[Records from a dataset]
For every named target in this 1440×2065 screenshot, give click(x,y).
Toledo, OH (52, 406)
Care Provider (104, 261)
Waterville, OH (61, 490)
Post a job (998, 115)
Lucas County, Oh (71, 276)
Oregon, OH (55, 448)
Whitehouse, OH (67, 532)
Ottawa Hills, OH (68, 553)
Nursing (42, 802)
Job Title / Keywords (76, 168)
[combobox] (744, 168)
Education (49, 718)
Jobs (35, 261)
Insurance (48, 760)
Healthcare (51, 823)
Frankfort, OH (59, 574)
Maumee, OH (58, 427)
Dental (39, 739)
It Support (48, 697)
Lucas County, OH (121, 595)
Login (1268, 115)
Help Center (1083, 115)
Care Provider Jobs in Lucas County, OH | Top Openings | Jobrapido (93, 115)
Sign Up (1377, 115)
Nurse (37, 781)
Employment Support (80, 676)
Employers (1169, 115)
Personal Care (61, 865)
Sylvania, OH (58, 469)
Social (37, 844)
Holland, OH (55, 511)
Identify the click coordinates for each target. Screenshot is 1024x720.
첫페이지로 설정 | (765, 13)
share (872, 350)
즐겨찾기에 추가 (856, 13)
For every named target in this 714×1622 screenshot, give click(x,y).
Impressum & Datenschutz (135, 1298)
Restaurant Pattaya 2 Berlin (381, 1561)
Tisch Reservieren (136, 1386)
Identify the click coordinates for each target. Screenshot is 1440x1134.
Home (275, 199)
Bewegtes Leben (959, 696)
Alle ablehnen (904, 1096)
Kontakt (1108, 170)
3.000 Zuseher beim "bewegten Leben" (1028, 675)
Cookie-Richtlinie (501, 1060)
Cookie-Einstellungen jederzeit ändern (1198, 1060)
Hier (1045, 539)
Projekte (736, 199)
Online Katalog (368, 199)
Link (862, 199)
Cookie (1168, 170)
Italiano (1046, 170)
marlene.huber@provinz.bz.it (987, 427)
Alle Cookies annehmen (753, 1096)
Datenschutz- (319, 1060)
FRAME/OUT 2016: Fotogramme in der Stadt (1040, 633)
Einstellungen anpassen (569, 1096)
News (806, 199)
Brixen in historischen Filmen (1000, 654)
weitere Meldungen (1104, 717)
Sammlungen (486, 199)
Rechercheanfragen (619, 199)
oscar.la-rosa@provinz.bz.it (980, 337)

§ What needs to be done
Can you give every line of the material above as a JSON list of strings, one string per line, with blank lines left out?

§ Finished task
[
  "For every named target in this 1440×2065 screenshot, give click(x,y).",
  "Toledo, OH (52, 406)",
  "Care Provider (104, 261)",
  "Waterville, OH (61, 490)",
  "Post a job (998, 115)",
  "Lucas County, Oh (71, 276)",
  "Oregon, OH (55, 448)",
  "Whitehouse, OH (67, 532)",
  "Ottawa Hills, OH (68, 553)",
  "Nursing (42, 802)",
  "Job Title / Keywords (76, 168)",
  "[combobox] (744, 168)",
  "Education (49, 718)",
  "Jobs (35, 261)",
  "Insurance (48, 760)",
  "Healthcare (51, 823)",
  "Frankfort, OH (59, 574)",
  "Maumee, OH (58, 427)",
  "Dental (39, 739)",
  "It Support (48, 697)",
  "Lucas County, OH (121, 595)",
  "Login (1268, 115)",
  "Help Center (1083, 115)",
  "Care Provider Jobs in Lucas County, OH | Top Openings | Jobrapido (93, 115)",
  "Sign Up (1377, 115)",
  "Nurse (37, 781)",
  "Employment Support (80, 676)",
  "Employers (1169, 115)",
  "Personal Care (61, 865)",
  "Sylvania, OH (58, 469)",
  "Social (37, 844)",
  "Holland, OH (55, 511)",
  "Identify the click coordinates for each target. Screenshot is 1024x720.",
  "첫페이지로 설정 | (765, 13)",
  "share (872, 350)",
  "즐겨찾기에 추가 (856, 13)",
  "For every named target in this 714×1622 screenshot, give click(x,y).",
  "Impressum & Datenschutz (135, 1298)",
  "Restaurant Pattaya 2 Berlin (381, 1561)",
  "Tisch Reservieren (136, 1386)",
  "Identify the click coordinates for each target. Screenshot is 1440x1134.",
  "Home (275, 199)",
  "Bewegtes Leben (959, 696)",
  "Alle ablehnen (904, 1096)",
  "Kontakt (1108, 170)",
  "3.000 Zuseher beim \"bewegten Leben\" (1028, 675)",
  "Cookie-Richtlinie (501, 1060)",
  "Cookie-Einstellungen jederzeit ändern (1198, 1060)",
  "Hier (1045, 539)",
  "Projekte (736, 199)",
  "Online Katalog (368, 199)",
  "Link (862, 199)",
  "Cookie (1168, 170)",
  "Italiano (1046, 170)",
  "marlene.huber@provinz.bz.it (987, 427)",
  "Alle Cookies annehmen (753, 1096)",
  "Datenschutz- (319, 1060)",
  "FRAME/OUT 2016: Fotogramme in der Stadt (1040, 633)",
  "Einstellungen anpassen (569, 1096)",
  "News (806, 199)",
  "Brixen in historischen Filmen (1000, 654)",
  "weitere Meldungen (1104, 717)",
  "Sammlungen (486, 199)",
  "Rechercheanfragen (619, 199)",
  "oscar.la-rosa@provinz.bz.it (980, 337)"
]